Data collection is one of the most expensive processes during the conduct of clinical trials. Over the last decade the number of clinical trials and the size of trials have steadily increased [1]. Likewise, the number and complexity of case report forms (CRFs) capturing the data for trial subjects grew as well. From a hospital perspective, the use of electronic health record (EHR) systems and consequently the number of patients having at least a basic electronic medical record has experienced a significant and steady growth [2]. The transition from paper-based to electronic documentation has resulted in clinicians spending around 25–30% of their time on electronic documentation tasks [3, 4].

Recent research has shown that a certain amount of EHR data elements are available and suitable for different research purposes [59]. Nevertheless, it is important to note that the provenance, availability, degree of standardization and structure of the EHR data plays a major role in its re-use for clinical research purpose [1012].

Currently, the exchange of routinely collected data between EHR systems and clinical research databases is not fully automated and requires human intervention. This manual step is time-consuming, error-prone and also demotivating [5]. Transferring data electronically from an EHR source into an electronic data capture (EDC) system in a systematic, auditable and unambiguous manner provides several advantages, avoiding the detrimental effects of repeated data entry, decreasing documentation time and improved data quality and cost-effectiveness [5, 7, 13, 14].

On-site data monitoring is an expensive process for pharmaceutical companies as well. Monitors have to visit all sites to perform the so-called’Source Data Verification’ (SDV) by comparing source materials at the sites with data that has been entered into the trial database, e.g. an Electronic Data Capture (EDC) system. This tedious, time-consuming and expensive process might be optimized through a connection between EHR systems at the sites and the EDC system. If such a link is established and presumed data are validated, SDV could likely be reduced or even be eliminated. Time-consuming site visits would be reduced to a minimum and the monitors could focus on other aspects of the clinical trial conduct.

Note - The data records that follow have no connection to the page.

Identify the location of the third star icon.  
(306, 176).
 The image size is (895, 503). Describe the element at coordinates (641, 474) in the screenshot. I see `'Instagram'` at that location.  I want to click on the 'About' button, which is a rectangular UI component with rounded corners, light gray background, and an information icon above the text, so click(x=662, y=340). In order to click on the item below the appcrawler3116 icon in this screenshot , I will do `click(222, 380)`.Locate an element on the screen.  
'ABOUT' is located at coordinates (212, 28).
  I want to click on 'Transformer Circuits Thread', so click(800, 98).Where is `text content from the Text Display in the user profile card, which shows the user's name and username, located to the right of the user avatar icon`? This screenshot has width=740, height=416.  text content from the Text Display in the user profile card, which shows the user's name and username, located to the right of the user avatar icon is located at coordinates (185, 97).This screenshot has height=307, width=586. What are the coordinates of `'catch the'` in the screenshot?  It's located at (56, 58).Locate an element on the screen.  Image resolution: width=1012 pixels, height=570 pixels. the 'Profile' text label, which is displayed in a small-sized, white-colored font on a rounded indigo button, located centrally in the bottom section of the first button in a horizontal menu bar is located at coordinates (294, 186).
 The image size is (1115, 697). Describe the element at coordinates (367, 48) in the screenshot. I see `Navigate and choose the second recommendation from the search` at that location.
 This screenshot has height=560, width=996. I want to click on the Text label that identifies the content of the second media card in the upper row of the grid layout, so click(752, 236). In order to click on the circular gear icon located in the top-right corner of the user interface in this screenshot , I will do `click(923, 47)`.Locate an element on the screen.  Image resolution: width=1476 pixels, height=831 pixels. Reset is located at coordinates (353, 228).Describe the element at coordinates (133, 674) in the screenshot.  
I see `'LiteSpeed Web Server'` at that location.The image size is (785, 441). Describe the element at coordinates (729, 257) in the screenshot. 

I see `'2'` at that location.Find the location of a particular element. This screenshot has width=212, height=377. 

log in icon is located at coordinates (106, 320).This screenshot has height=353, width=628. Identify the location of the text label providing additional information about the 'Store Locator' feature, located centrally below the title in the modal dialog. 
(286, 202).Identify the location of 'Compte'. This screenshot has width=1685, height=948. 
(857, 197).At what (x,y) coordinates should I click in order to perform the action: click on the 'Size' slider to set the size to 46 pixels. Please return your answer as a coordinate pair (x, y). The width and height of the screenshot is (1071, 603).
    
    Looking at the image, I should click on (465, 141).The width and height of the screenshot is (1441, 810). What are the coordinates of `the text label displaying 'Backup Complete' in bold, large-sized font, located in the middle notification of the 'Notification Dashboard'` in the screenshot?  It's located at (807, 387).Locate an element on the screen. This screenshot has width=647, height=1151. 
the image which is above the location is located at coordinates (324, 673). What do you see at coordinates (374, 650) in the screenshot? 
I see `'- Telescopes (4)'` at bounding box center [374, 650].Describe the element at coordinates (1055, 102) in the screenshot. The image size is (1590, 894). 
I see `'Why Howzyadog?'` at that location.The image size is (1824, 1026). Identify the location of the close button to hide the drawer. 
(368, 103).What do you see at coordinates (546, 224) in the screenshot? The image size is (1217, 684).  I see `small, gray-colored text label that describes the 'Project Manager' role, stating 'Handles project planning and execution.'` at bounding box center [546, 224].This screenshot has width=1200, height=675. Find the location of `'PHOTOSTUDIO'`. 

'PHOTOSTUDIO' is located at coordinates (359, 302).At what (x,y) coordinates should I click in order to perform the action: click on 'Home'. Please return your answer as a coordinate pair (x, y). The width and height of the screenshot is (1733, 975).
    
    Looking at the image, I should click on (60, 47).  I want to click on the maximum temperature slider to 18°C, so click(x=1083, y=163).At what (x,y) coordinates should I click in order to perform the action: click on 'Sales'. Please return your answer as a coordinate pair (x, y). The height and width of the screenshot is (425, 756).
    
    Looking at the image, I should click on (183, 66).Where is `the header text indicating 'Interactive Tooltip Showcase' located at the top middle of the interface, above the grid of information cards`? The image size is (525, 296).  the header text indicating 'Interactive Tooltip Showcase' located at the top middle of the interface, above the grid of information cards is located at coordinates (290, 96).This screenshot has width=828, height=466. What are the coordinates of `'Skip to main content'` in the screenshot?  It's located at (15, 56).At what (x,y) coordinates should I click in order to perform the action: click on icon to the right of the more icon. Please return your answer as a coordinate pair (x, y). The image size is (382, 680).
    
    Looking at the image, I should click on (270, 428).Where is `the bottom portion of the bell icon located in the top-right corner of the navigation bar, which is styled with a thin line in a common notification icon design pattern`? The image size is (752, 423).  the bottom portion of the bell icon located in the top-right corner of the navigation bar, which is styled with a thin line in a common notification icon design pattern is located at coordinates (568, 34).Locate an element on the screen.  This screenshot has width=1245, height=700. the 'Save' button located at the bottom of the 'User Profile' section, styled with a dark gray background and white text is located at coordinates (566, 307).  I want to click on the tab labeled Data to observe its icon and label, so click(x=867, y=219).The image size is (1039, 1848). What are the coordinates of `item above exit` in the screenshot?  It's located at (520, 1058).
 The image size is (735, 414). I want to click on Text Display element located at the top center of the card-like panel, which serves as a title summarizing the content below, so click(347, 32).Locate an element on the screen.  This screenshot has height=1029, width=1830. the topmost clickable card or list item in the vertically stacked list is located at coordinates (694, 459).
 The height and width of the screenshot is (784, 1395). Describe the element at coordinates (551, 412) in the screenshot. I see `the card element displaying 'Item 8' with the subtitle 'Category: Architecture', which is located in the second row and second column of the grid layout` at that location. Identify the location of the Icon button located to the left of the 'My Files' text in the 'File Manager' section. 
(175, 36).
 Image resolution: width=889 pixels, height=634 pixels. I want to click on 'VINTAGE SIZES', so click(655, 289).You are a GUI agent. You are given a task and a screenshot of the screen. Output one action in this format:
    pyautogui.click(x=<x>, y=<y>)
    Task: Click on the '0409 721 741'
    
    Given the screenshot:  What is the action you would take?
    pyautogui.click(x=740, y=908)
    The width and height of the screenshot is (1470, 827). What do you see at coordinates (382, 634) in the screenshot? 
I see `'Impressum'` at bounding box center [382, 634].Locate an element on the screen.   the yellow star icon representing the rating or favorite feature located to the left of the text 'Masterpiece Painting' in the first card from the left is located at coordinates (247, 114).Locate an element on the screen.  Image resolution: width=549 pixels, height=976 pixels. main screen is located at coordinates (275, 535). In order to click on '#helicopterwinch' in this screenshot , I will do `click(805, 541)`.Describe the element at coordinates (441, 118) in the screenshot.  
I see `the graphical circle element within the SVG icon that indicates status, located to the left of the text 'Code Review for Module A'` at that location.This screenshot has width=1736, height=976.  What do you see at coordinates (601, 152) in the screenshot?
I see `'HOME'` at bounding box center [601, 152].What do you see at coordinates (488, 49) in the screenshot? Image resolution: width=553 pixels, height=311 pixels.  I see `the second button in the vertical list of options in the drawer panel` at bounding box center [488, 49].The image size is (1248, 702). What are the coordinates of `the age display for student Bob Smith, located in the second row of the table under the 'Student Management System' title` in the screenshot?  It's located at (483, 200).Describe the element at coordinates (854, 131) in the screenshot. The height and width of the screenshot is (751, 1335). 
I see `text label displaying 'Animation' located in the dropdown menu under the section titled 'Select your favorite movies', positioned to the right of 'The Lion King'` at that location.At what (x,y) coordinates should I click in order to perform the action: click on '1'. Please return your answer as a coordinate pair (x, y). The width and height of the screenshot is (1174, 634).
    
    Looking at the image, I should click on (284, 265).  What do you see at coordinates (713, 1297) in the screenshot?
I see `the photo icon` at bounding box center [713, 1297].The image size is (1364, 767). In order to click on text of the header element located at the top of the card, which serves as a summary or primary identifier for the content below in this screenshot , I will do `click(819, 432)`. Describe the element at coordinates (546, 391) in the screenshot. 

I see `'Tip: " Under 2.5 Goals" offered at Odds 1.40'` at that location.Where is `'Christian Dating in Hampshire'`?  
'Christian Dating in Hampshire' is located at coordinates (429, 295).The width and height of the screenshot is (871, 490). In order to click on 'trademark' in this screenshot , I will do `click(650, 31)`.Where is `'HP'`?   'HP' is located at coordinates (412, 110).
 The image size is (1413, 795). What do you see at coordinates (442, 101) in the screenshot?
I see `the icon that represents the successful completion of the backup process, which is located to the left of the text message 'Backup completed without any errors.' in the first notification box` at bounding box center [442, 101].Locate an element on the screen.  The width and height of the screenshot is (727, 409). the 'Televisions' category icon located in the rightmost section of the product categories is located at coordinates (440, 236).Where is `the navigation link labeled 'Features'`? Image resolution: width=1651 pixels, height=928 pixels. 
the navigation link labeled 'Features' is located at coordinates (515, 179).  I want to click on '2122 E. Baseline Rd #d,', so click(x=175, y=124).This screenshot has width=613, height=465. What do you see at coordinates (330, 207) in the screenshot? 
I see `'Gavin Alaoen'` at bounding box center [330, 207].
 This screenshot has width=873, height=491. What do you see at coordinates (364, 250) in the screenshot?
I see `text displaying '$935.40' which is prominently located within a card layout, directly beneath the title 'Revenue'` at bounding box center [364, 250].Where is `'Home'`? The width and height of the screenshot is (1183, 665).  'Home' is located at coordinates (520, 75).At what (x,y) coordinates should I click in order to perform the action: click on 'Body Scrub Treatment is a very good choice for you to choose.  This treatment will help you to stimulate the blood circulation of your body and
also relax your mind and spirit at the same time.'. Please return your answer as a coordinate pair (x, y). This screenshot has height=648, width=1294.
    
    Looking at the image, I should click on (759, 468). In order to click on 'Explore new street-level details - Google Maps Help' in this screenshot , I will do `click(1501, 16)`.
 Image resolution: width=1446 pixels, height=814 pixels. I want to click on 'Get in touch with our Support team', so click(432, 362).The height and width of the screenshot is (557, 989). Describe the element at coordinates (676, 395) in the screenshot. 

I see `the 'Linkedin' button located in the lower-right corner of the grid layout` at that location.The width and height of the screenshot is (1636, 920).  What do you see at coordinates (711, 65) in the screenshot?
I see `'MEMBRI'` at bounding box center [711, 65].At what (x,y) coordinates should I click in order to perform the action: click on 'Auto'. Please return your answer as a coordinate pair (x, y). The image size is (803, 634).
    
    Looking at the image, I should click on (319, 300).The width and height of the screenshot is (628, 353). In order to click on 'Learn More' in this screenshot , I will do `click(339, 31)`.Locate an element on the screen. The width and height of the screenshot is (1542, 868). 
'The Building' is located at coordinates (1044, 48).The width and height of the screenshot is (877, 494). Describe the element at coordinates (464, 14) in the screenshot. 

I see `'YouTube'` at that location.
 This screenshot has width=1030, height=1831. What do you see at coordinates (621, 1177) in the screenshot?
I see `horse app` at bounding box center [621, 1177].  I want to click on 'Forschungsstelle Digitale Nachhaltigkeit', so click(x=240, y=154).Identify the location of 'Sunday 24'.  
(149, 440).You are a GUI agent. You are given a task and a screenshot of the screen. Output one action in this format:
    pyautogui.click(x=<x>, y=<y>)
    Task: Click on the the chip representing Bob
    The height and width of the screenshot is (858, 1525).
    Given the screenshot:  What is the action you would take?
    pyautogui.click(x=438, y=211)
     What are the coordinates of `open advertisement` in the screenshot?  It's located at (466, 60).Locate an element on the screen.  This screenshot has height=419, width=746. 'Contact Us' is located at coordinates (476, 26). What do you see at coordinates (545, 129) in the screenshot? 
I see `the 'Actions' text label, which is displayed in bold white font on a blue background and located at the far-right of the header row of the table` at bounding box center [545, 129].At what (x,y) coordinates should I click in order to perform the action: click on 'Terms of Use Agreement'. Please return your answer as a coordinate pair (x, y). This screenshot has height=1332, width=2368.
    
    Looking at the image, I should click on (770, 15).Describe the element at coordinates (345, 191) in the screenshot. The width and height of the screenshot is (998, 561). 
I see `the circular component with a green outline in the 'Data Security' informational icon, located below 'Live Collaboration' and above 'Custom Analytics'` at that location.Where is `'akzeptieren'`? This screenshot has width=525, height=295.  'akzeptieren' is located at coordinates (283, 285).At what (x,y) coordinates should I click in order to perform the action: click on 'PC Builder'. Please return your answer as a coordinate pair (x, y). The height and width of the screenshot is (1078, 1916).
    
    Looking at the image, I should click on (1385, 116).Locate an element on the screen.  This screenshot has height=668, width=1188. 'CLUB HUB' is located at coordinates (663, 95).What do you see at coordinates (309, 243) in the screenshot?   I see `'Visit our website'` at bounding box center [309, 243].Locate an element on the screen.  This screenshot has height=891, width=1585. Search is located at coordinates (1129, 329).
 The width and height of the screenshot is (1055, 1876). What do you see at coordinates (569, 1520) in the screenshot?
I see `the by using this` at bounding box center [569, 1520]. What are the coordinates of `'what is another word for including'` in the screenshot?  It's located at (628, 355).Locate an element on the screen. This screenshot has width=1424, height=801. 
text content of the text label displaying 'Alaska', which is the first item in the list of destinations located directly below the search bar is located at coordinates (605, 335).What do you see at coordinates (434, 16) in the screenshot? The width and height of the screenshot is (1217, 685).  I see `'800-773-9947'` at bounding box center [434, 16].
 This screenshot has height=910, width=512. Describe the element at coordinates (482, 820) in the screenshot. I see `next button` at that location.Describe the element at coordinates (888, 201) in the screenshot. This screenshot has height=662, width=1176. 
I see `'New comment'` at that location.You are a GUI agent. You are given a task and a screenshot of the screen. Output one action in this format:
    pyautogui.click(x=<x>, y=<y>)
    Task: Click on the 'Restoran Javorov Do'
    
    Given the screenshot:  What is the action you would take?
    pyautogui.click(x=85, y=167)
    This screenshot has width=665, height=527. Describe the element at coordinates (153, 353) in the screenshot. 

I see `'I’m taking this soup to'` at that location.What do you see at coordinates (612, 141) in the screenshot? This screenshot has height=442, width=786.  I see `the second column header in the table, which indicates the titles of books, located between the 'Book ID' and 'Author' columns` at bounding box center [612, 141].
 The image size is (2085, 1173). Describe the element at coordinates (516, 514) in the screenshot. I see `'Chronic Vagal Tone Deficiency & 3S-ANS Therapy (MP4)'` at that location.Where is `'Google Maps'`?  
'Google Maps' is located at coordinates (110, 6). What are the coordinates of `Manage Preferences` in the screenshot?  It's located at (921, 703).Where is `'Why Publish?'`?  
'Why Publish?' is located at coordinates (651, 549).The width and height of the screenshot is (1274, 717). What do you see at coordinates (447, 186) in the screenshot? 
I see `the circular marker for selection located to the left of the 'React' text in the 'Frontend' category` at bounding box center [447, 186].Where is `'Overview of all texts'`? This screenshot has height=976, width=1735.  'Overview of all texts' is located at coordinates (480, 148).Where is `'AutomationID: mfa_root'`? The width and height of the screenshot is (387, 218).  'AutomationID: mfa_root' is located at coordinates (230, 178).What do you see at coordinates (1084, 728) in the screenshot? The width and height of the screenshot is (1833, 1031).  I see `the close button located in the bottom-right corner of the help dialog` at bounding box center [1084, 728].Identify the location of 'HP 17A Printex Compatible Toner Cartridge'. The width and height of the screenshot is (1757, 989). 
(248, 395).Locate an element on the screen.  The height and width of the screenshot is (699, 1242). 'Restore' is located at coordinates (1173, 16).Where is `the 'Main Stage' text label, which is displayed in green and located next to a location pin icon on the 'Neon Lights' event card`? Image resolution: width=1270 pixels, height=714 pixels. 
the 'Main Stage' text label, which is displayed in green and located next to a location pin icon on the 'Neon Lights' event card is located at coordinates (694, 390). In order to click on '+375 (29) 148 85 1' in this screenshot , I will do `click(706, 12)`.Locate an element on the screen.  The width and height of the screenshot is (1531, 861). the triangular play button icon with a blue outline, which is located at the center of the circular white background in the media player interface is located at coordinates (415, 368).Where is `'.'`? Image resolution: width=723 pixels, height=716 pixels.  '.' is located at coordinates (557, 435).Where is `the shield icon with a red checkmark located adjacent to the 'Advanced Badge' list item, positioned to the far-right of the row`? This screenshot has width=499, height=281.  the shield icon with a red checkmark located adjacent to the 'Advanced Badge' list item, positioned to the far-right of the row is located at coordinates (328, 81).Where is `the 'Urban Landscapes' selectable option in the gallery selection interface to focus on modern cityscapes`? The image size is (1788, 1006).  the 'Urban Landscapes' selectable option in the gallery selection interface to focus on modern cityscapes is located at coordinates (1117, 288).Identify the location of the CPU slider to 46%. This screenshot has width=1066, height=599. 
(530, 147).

The Electronic Health Records for Clinical Research (EHR4CR) project [15], which is funded by the Innovative Medicines Initiative (IMI) has investigated these potential incentives and benefits [16]. The project is a public-private-partnership consisting of 34 partners from European pharmaceutical industry and academic institutions. Clinical partners were from France, Germany, Poland, Switzerland, and the United Kingdom. The participating companies from the European Federation of Pharmaceutical Industries and Associations (EFPIA) were: AMGEN, AstraZeneca, Bayer Health Care, F. Hoffmann-La Roche Ltd, GlaxoSmithKline, Johnson & Johnson, Lilly, MERCK KGaA, Novartis Pharma AG and Sanofi-Aventis.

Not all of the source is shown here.